## [Source text]
*****
37. The system of claim 36, further comprising causing the processor to:

subtract an offset from either the accepted PD2i values or the refined accepted PD2i values; and

predict the arrhythmic death in response to subtracting the offset.

38. The system of claim 36, further comprising causing the processor to:

remove an outlier greater than a predetermined number of standard deviations of the RRi intervals;

determine if the RRi intervals meet a predetermined number of NCA criteria;

remove a noise-bit from each RRi interval, if the predetermined number of NCA criteria are met;

re-define accepted PD2i values from the RRi intervals;

predict the arrhythmic death in response to the redefined PD2i values.

39. The system of claim 35, wherein the first data type is selected from the group consisting of:

electroencephalogram data; and

electrocardiogram data.

40. The system of claim 35, wherein the first threshold is 1.4.

41. The system of claim 35, wherein the second threshold is 1.4.

42. The system of claim 35, wherein the third threshold is 1.6.

43. The system of claim 35, wherein the qualifying condition is a percentage N of accepted or refined dimensional data is above a fourth threshold.
*****
## [Questions on the material]
**a.** Do these statements agree with the patent claims? Answer yes or no for each and quote the deciding words. (i) Claim 40 sets the first threshold at 1.6. (ii) Under claim 39, the first data type may be electroencephalogram data. (iii) In claim 38, a noise-bit is removed from each RRi interval whether or not the NCA criteria are met.
**b.** Duplicate the patent claims from "remove a noise-bit" up to and including "first threshold is 1.4.".
The listing is drawn from a separate source, unrelated to the patent claims.
*****
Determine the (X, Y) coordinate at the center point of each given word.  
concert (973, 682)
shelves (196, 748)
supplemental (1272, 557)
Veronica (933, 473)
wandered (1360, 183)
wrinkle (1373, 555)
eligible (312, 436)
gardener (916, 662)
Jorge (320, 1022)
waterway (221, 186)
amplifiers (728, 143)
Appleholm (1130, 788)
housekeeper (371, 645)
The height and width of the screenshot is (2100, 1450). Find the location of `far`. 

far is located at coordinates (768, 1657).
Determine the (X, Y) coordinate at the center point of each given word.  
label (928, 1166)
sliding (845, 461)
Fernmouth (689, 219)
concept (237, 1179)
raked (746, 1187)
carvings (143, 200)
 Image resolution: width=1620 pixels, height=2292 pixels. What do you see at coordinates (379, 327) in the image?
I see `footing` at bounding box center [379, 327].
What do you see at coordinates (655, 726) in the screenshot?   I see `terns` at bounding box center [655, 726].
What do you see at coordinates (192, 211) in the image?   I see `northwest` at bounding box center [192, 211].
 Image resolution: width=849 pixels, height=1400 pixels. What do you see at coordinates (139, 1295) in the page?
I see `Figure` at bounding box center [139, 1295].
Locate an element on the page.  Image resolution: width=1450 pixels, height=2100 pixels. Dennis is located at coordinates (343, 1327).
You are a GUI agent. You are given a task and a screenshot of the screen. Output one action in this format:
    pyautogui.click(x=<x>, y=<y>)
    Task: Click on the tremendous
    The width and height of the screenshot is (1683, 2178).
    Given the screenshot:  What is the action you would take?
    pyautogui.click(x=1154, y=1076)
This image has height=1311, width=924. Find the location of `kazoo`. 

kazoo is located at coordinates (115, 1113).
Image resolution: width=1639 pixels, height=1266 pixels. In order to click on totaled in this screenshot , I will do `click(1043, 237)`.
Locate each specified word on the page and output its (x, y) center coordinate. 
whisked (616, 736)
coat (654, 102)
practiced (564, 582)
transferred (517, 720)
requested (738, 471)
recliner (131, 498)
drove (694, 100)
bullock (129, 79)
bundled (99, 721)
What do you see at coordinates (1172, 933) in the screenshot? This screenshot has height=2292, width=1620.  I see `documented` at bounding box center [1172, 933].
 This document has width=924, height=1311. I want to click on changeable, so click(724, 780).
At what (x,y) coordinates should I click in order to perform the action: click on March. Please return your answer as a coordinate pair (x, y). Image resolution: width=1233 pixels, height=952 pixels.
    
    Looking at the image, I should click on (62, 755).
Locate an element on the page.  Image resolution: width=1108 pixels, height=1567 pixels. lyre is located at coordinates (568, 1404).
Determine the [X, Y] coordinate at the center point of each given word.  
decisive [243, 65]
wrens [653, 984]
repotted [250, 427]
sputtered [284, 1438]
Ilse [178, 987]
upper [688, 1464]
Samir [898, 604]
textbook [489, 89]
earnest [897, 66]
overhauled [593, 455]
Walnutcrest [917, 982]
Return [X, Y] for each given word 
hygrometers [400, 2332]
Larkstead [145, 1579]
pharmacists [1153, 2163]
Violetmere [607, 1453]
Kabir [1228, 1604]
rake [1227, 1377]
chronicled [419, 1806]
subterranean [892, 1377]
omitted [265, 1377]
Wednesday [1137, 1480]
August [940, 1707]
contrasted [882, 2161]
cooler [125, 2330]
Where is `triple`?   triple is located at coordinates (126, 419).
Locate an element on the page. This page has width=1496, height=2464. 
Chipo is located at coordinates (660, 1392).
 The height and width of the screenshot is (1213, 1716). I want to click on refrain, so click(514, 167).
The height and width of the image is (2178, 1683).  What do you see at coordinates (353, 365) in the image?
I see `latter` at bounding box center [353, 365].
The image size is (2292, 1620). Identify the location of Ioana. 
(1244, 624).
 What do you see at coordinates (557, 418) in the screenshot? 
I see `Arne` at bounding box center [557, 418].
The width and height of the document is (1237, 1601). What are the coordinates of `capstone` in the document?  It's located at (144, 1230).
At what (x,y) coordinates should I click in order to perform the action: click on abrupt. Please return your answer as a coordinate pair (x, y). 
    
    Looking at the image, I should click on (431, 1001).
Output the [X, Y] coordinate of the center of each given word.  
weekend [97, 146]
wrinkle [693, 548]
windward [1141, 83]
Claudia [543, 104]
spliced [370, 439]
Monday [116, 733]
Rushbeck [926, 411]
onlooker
*****
## [Solved problems]
**a.**
(i) No: "wherein the first threshold is 1.4."
(ii) Yes: "electroencephalogram data"
(iii) No: "if the predetermined number of NCA criteria are met"

**b.**
remove a noise-bit from each RRi interval, if the predetermined number of NCA criteria are met;

re-define accepted PD2i values from the RRi intervals;

predict the arrhythmic death in response to the redefined PD2i values.

39. The system of claim 35, wherein the first data type is selected from the group consisting of:

electroencephalogram data; and

electrocardiogram data.

40. The system of claim 35, wherein the first threshold is 1.4.